EXTRACT TO READ:
━━━━━━

Thank you! I'm pursuing this line only because it was said by a poster that standing silent at arraignment was the only way an Alford plea could be entered later down the track (and I am not sure but I think what was meant in this case was the notion of alford plea being proffered prior to trial). So if the defendant plead NG then an Alford plea would be off the table in the future but prior to trial. The poster said that this was a way for an Alford plea to stay on the table - and that the standing silent stance was therefore to be interpreted as a strategic position in terms of keeping all options open. MOOIANAL, but I am nearly 100% sure that is not the case.
Many defendants change their pleas before they are convicted or acquitted, frequently in collaboration with the prosecution. It would be barbaric to deny them that right.
Perhaps @PrairieWind would like to put this Alford plea discussion to bed. IMO, it is a side track produced by us in this thread.

━━━━━━

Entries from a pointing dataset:
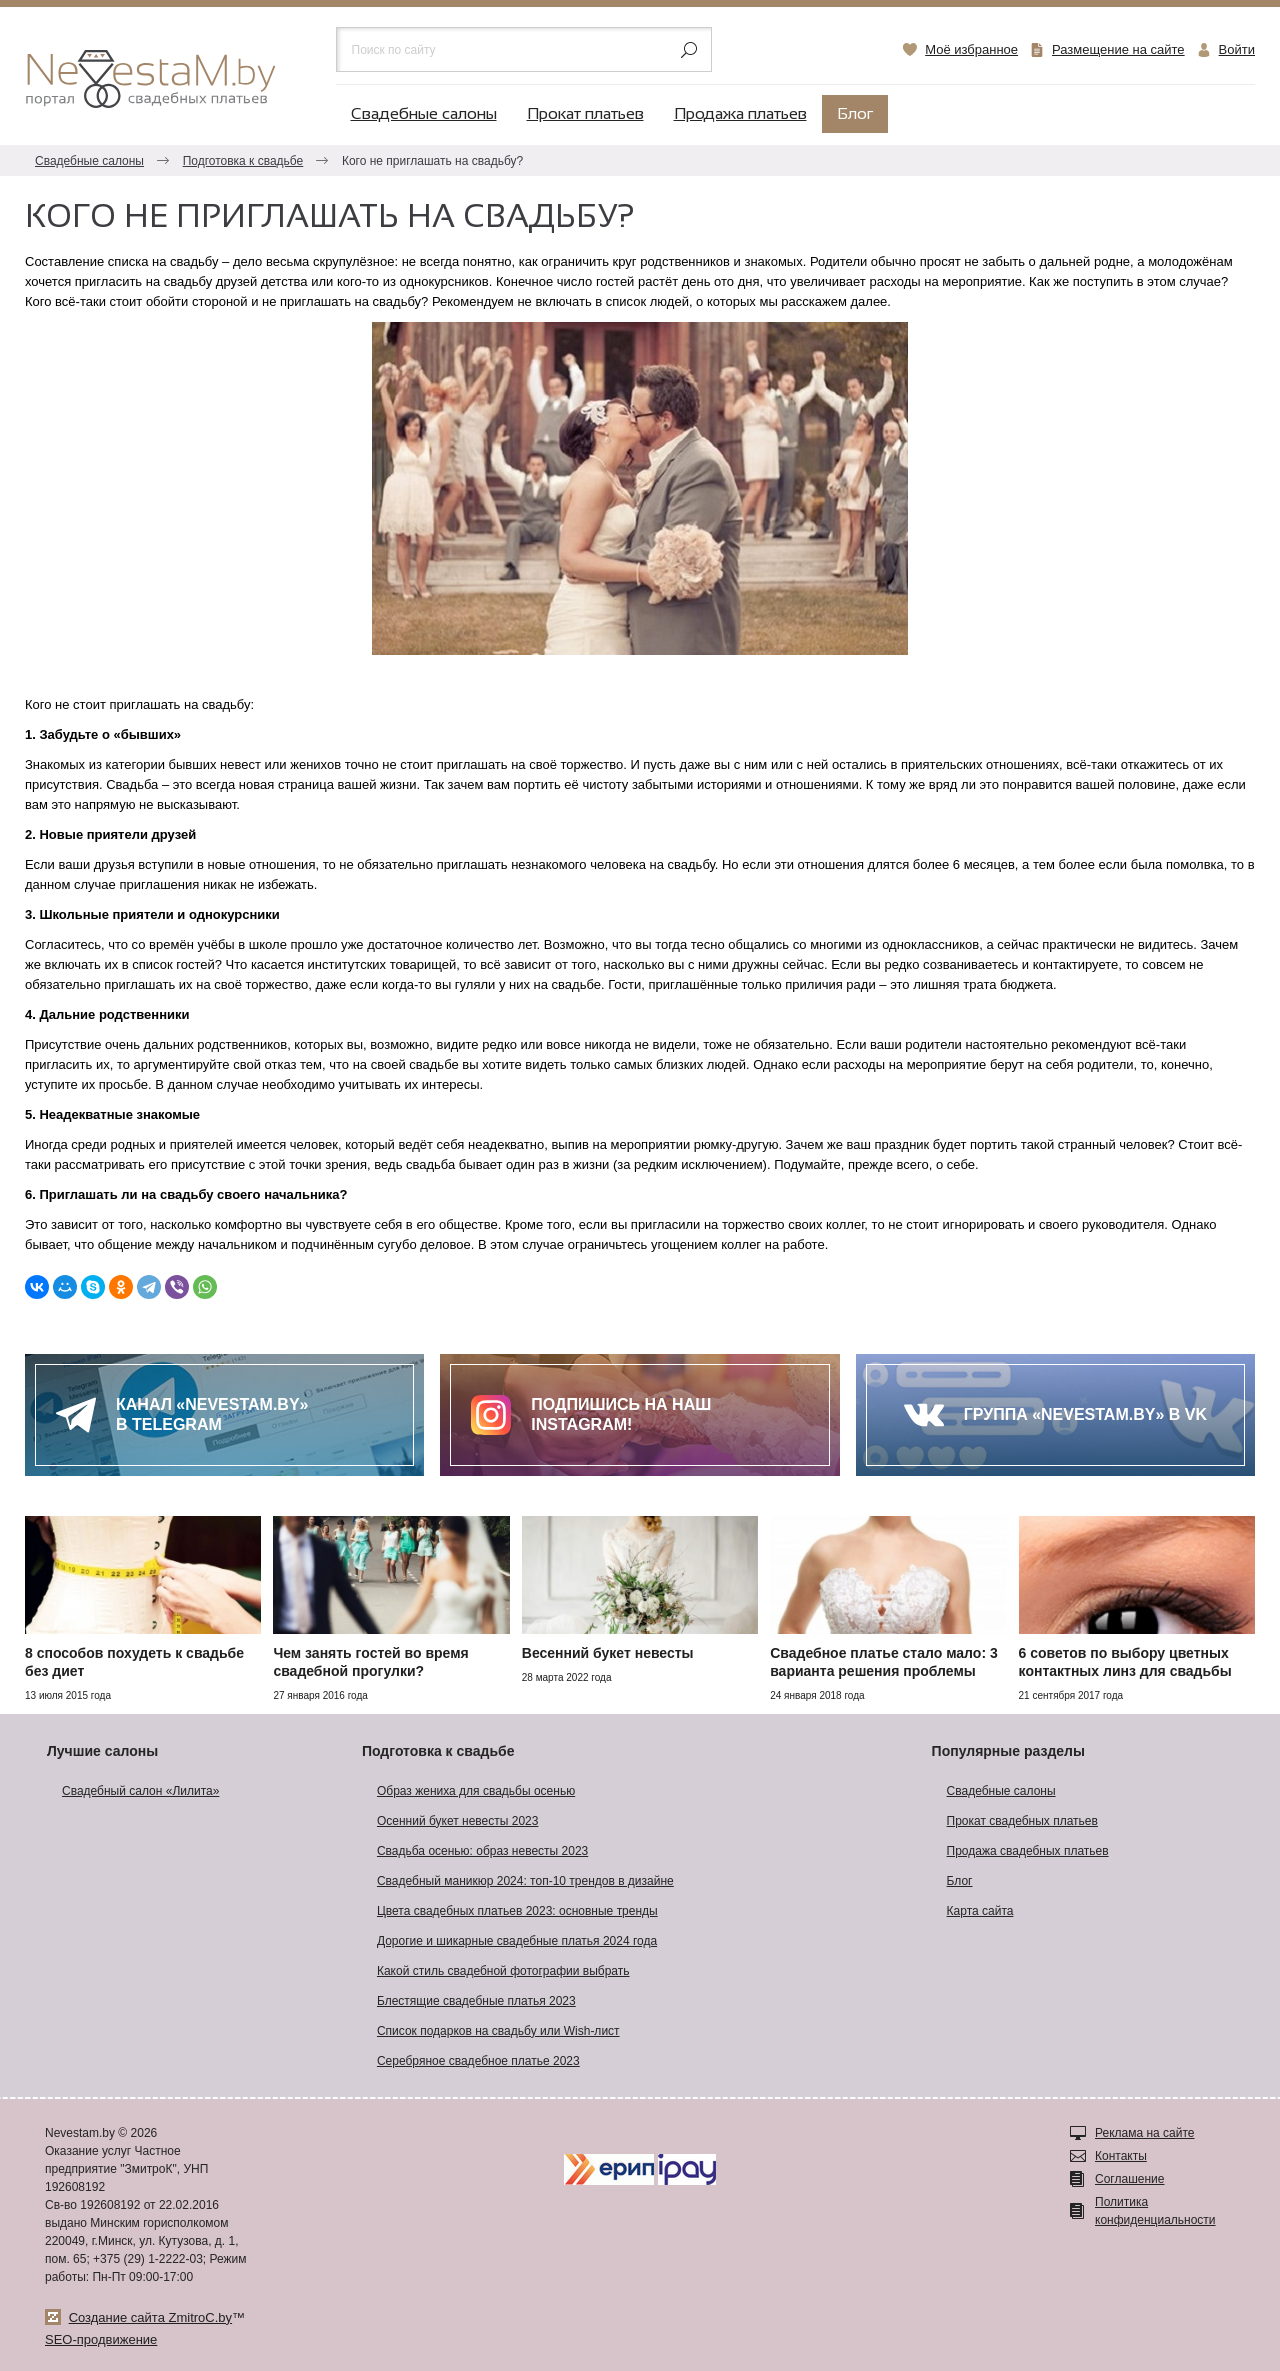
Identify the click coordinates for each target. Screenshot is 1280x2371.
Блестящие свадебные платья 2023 (476, 2001)
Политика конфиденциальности (1155, 2211)
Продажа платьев (740, 114)
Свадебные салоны (424, 114)
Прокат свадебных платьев (1022, 1821)
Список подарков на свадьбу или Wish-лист (498, 2031)
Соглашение (1129, 2179)
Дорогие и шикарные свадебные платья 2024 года (517, 1941)
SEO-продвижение (101, 2339)
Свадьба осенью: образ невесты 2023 (482, 1851)
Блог (855, 114)
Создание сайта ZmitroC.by (150, 2317)
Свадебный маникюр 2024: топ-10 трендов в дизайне (525, 1881)
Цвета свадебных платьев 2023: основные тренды (517, 1911)
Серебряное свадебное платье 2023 (478, 2061)
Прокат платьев (585, 114)
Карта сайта (980, 1911)
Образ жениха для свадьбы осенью (476, 1791)
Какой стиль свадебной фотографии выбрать (503, 1971)
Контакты (1121, 2156)
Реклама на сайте (1145, 2133)
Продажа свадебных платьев (1028, 1851)
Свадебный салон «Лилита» (140, 1791)
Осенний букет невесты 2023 (457, 1821)
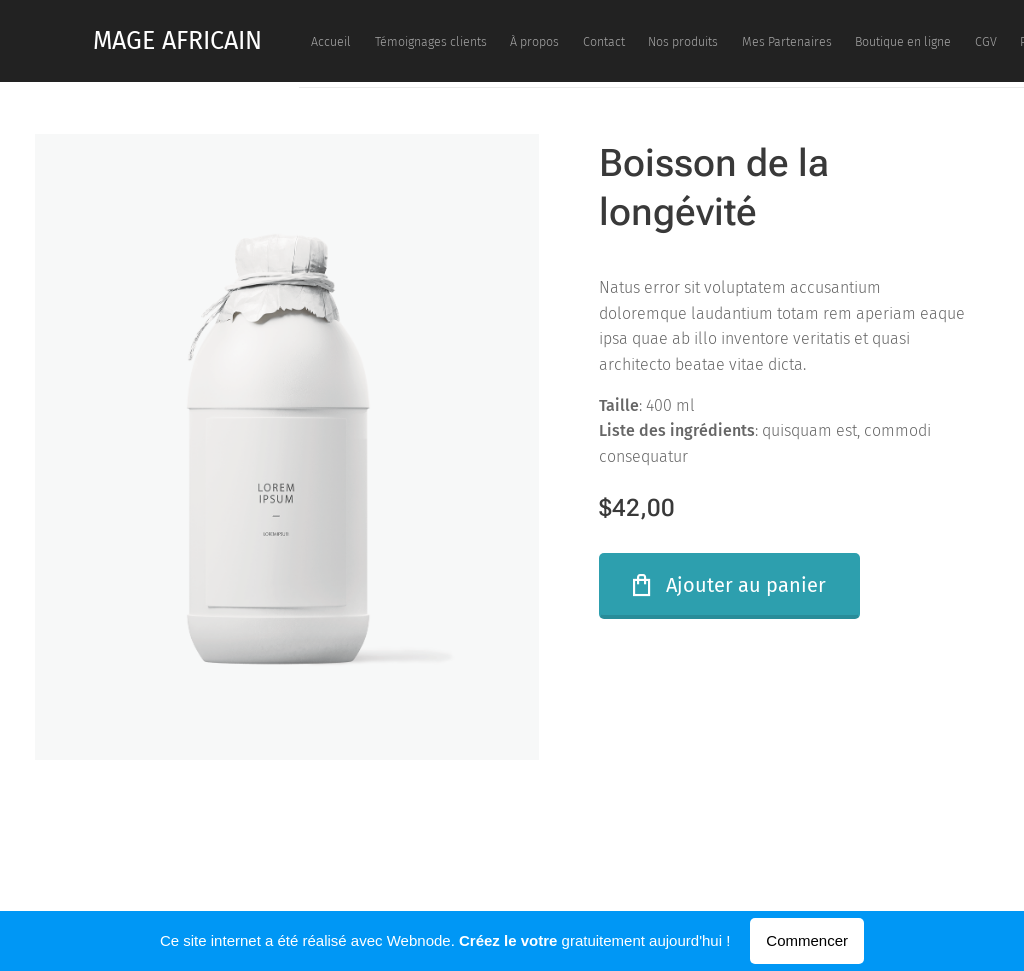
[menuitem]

━━━━━━

GOAL: Write out the passage of the Alford plea discussion above that runs between "Many defendants change" and "in this thread.", inclusive.

SOLUTION TO THIS EXERCISE:
Many defendants change their pleas before they are convicted or acquitted, frequently in collaboration with the prosecution. It would be barbaric to deny them that right.
Perhaps @PrairieWind would like to put this Alford plea discussion to bed. IMO, it is a side track produced by us in this thread.